Enfim, a constatação mais preocupante é que não apenas a mentira se converteu em estratégia eleitoral e tática de governo, mas tal contrafação da democracia vem tendo êxito. Com efeito, a estratégia da mentira foi responsável pela eleição de Bolsonaro e mediante a tática mentirosa o governo vem convencendo a população, como mostra pesquisa Datafolha realizada nos dias 8, 9 e 10 de dezembro de 2020: os que consideram que Bolsonaro não é responsável pelo agravamento da pandemia eram 47% em agosto e em dezembro são 52%. Apenas 8% acreditam que Bolsonaro é o principal responsável. O negacionismo é uma postura repetidamente adotada pelos agentes governamentais e, embalado em mentiras, se difunde junto à população. Agora vem à tona uma denúncia de 36 cientistas que se dispuseram a prestar assessoria ao Ministério da Saúde, informando que seus nomes constam do plano de vacinação que o ministério encaminhou em consequência de exigência do STF e eles sequer foram informados sobre o conteúdo desse plano. Ou seja: o Ministério mente ao atender a uma intimação do STF. Logo, a mentira está institucionalizada como diretriz governamental.

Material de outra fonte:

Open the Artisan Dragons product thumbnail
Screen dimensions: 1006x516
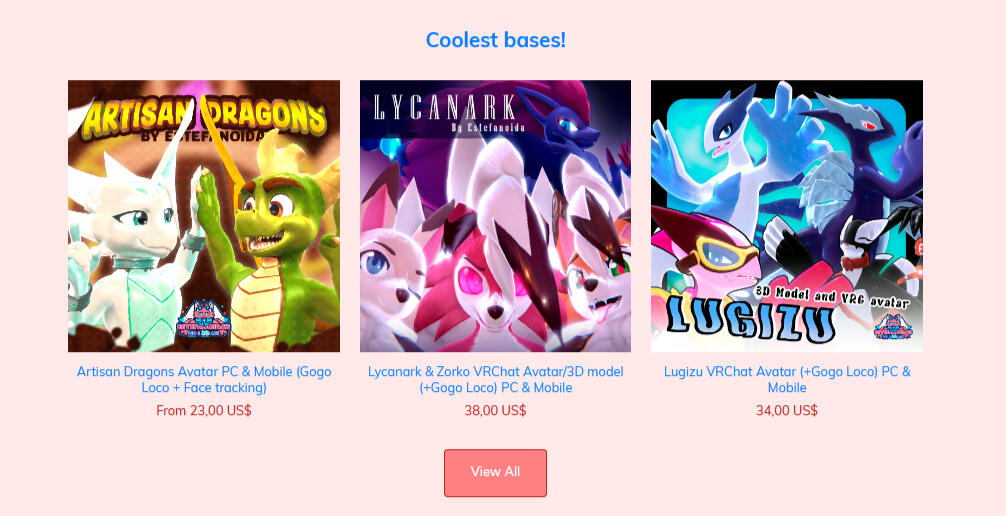point(204,216)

Como sair dessa enrascada? Infelizmente, uma saída institucional está bloqueada em razão da pusilanimidade das instituições ditas democráticas. O Congresso Nacional, apesar dos 54 pedidos de impeachment que deram entrada na Câmara dos Deputados, não tomou nenhuma medida. E Bolsonaro, no velho estilo “toma lá dá cá”, mediante compra por meio da concessão de emendas parlamentares atraiu o chamado Centrão constituindo uma maioria como base de apoio parlamentar. O Tribunal Superior Eleitoral assim como o Supremo Tribunal Federal tiveram diversas evidências das ilegalidades cometidas pela campanha de Bolsonaro e pelas ações ao longo desses dois anos de governo, mas não tomaram as medidas cabíveis. Além disso Bolsonaro vem procurando colocar em postos chaves do sistema judiciário profissionais alinhados com seus interesses de modo a neutralizar as iniciativas de julgamento dos crimes cometidos por ele, pelos seus filhos e pelos membros do governo.
Enfim, somente uma grande mobilização popular, liderada pelos sindicatos dos trabalhadores de todas as categorias profissionais e pelos movimentos sociais populares com apoio dos partidos da oposição consequente, poderá vir a derrotar esse governo de destruição nacional.